陳君毅和雅婧一同步入了那幢小房子,和外風格相同,也是純白色的,這裏沒有一絲灰塵。
“一般人的思想中都是這麽理想主義嗎,連點髒東西都沒有?”陳君毅奇怪的問道。
“好像不是的,這代表這裏的主人是一個心靈很潔淨的人——不是在說你,而是在說這個房間的真正主人。”雅婧說道。
“那又是誰?”陳君毅那聰明的腦袋也沒有想明白,雅婧說的到底是誰,畢竟這是在自己的腦子中吧,怎麽會有什麽真正的主人呢?
“一個很囂張的小鬼而已。”雅婧少有的表達了一下自己的感情——從她撞進陳君毅的病房開始到現在:她撅起了小嘴,輕聲說道。
兩人在這個雅致的小屋中行走著,陳君毅沒有問雅婧要去哪裏,因為陳君毅很輕易就知道了答案。
在這純白色的房間中,唯一的符合色調,可是又在看起來的時候異常的協調的器物,就是在房子深處,走廊通向的最裏麵,一個單獨房間中放的黑色鋼琴。

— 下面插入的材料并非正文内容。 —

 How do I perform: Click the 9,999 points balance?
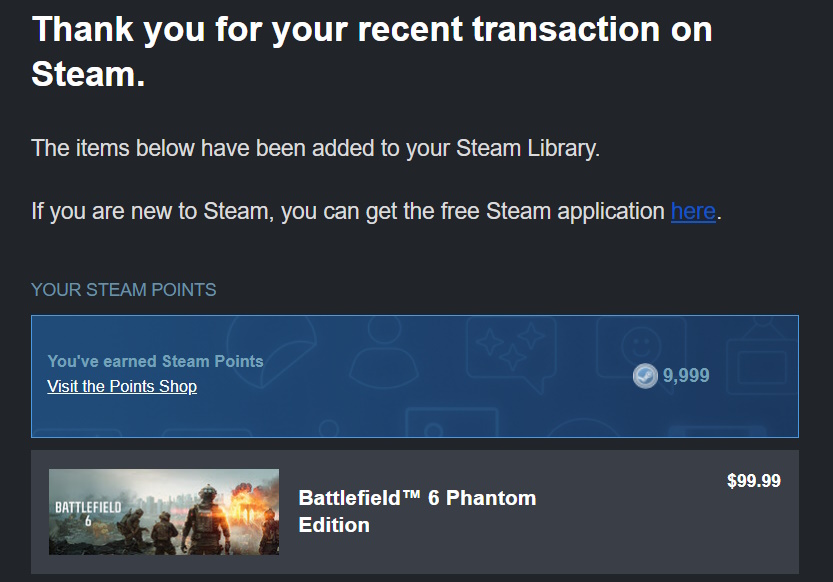pyautogui.click(x=686, y=376)

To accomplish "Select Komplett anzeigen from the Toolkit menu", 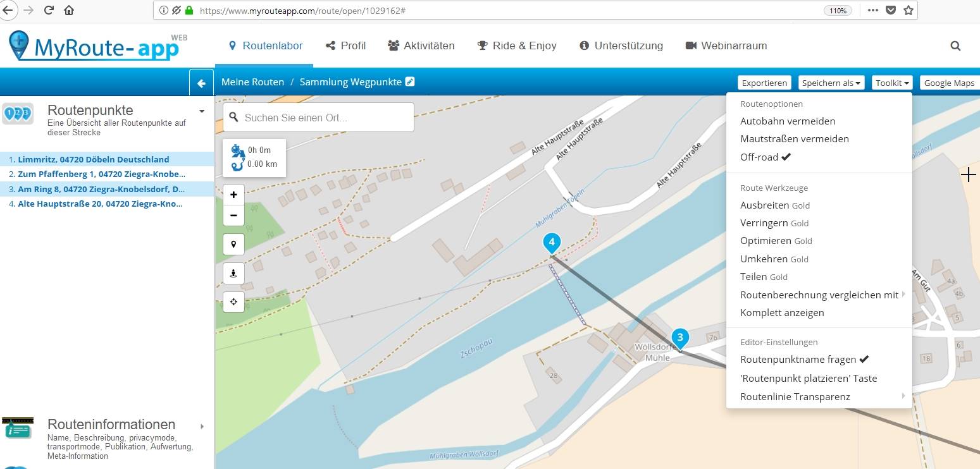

陳君毅走過了走廊上的每個房間的時候都有一種奇異的感覺,就好像有人在看著自己,他在行走的時候就覺得奇怪,那些房門在他用餘光看的時候,能夠看到有人的臉貼在上麵,看起來好像都是孩子,而當他轉過頭看向那些房門時,上麵的窗戶隻能夠反射到自己的臉。
而越往深處走,他就能夠越加的確定這附近有人,因為他已經能夠聽到有一些模糊不清的低聲嘀咕聲。就像是在夏日的客廳有一隻討人厭的蒼蠅,陳君毅能夠聽得到,卻不清楚它在說些什麽。
“有人在說話?”陳君毅終於提出了自己的疑問,在這樣一條很長的走廊中行走,還能夠聽到這些話語,一般人會覺得很滲人,可是陳君毅卻在思考這裏會不會有別人,這樣這段有趣的旅途的過程也不會太過平淡了。